Twenty-eight years was how long it took. For almost three decades, my father endured the haunting aftermath of the Red Terror, carrying the weight of a ruthless crime that left him with physical injuries and ultimately claimed his life. The Red Terror, executed by the iron-fisted Dergue—a military junta that led Ethiopia from 1974 to 1987—cast a dark, suffocating shadow over the nation. Within the confines of this domestic campaign, the Red Terror ruthlessly silenced dissent, leaving a trail of shattered lives, torn families, and devastated communities. But as if one storm wasn’t enough, a parallel struggle unfolded—the civil war—an agonizing 17-year battle that added to the chaos, compounding the suffering experienced by all.
I have never been a fan of numbers; I hate them and everything they represent. In numbers, there is a calculation, and in calculation, there is not much story. My father was among the hundreds and thousands of people who were impacted by the dark times caused by the Red Terror and the civil war.
To most, he is just a statistic. For me, he was beyond numbers, and his name was Hailu Legesse.
Despite being born years after the conclusion of the Red Terror and the civil war, I personally witnessed the profound impact it had on my father’s life as he endured the physical injury inflicted upon him.
Often, victims of conflicts and wars become nothing more than a statistic, overshadowed by the larger narrative. When the war “ends,” the world moves forward, leaving survivors to grapple with the aftermath. Among the displaced masses, they find themselves left with the task of rebuilding their shattered dreams, fragmented identities, restoring education and livelihoods, and healing physical injuries and fractured families. Their once cherished aspects of life become reduced to mere numbers – 100 lives lost, a 1000 displaced.
Mozan Abdalla’s story mirrors this reality.
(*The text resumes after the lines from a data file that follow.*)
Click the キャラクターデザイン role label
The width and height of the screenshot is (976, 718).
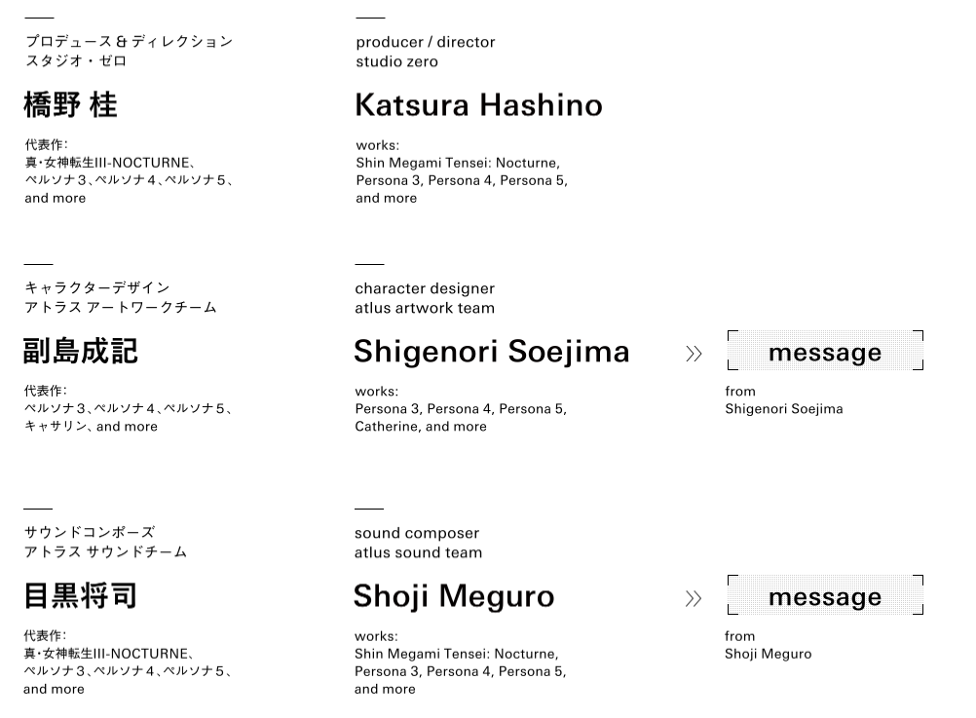coord(97,287)
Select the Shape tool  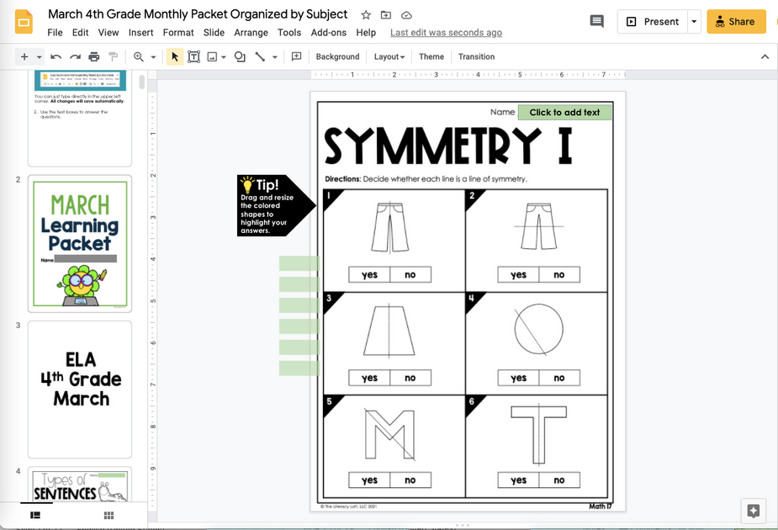point(238,56)
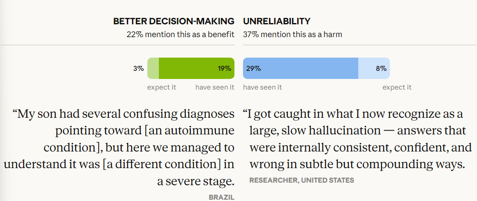Click the 8% value inside the blue bar

click(381, 68)
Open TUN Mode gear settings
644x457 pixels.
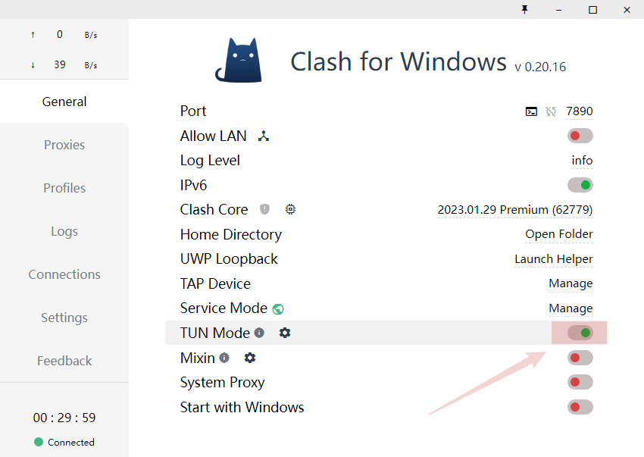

A remarkable young software engineer from Sudan, who embodies the harrowing realities of war. At just 23 years old, her journey has already traversed more hardships than most experience in a lifetime. Born and raised amidst the longing for peace in Sudan, Mozan’s unwavering commitment to education and technology led her to pursue a degree in computer science, with dreams of making a difference in her community.
But fate had other plans. Mozan’s dreams of furthering her education were shattered by the unrest that followed the uprising which ousted the oppressive regime of Omar al-Bashir in 2019. And as if that blow wasn’t enough, armed conflict erupted on April 15th, 2023, among rival factions of Sudan’s military government. On that fateful day, Mozan was supposed to represent Sudan at Egypt’s global peace chain summit. She was eager to raise awareness about the dire situation in her country, where citizens’ basic rights and needs were not being fulfilled. However, she never reached the summit; instead, she found herself trapped in a warzone, where she and her family were struggling to survive.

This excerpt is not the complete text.